#### PROBLEM DETAILS
Find the line containing "This screenshot has width=803, height=1512." in the entries below. Restate it and each line after it, word for word, up to and including the line containing "You are a computer-use agent. This".

#### Items from a data source

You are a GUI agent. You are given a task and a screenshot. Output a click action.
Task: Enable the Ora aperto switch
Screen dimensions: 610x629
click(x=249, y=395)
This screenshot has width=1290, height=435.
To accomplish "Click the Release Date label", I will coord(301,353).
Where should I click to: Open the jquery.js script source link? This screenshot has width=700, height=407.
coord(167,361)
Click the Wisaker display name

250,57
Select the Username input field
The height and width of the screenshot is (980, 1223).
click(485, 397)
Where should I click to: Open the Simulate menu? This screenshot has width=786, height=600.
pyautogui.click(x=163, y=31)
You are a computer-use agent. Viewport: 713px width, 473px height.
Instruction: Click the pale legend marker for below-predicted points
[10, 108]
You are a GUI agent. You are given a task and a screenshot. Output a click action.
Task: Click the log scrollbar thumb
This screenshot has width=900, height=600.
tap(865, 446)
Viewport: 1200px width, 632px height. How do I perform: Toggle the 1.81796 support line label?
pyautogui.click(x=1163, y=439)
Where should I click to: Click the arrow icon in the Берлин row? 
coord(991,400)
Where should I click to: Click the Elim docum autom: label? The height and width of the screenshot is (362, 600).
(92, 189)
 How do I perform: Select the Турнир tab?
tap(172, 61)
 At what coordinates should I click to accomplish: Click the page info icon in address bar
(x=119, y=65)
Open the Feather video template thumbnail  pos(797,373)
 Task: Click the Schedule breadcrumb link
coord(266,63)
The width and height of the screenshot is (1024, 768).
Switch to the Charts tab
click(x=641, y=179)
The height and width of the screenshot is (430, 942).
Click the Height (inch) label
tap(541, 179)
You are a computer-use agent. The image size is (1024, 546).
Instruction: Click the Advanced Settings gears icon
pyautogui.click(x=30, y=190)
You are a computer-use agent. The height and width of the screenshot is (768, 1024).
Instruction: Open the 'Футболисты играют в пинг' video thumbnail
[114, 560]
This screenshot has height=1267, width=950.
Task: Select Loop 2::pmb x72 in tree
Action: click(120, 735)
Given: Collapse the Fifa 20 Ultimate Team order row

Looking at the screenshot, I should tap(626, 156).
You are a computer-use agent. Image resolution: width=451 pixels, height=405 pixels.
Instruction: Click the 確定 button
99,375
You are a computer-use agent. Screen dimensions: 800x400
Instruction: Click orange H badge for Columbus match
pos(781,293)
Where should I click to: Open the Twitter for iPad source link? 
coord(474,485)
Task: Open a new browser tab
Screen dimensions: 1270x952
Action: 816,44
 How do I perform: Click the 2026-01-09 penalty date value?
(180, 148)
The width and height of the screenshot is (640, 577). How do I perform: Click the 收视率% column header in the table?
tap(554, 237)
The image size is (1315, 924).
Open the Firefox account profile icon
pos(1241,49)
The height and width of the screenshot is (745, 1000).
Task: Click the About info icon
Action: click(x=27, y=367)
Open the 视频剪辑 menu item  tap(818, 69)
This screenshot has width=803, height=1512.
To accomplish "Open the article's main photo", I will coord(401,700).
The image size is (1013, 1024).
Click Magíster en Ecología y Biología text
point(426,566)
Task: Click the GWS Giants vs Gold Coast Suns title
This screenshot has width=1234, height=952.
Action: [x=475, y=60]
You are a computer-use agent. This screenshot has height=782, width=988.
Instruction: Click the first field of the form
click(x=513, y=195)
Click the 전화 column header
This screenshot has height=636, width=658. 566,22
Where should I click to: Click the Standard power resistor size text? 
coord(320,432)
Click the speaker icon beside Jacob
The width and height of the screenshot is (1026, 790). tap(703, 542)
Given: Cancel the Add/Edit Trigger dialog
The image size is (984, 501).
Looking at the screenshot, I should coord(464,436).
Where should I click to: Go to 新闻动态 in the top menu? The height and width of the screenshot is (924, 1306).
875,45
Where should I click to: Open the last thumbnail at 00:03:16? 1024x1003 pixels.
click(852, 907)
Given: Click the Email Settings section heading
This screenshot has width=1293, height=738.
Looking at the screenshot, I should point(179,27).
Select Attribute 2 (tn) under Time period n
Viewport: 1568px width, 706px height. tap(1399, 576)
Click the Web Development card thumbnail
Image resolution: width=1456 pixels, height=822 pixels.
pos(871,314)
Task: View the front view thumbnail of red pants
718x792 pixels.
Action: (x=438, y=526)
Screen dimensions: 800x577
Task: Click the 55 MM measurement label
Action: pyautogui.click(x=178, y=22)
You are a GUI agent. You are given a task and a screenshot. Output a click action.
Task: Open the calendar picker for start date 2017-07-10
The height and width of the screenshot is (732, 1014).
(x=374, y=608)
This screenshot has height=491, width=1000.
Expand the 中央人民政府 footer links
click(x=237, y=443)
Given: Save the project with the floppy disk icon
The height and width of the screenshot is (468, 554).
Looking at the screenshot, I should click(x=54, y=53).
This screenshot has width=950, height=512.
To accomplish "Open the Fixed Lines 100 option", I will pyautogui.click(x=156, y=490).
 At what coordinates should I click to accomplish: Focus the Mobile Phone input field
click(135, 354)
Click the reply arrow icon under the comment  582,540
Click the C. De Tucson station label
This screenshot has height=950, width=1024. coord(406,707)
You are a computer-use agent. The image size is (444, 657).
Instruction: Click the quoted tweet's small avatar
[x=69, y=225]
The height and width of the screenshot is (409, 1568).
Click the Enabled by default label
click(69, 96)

#### YOUR RESPONSE
This screenshot has width=803, height=1512.
To accomplish "Open the article's main photo", I will coord(401,700).
The image size is (1013, 1024).
Click Magíster en Ecología y Biología text
point(426,566)
Task: Click the GWS Giants vs Gold Coast Suns title
This screenshot has width=1234, height=952.
Action: [x=475, y=60]
You are a computer-use agent. This screenshot has height=782, width=988.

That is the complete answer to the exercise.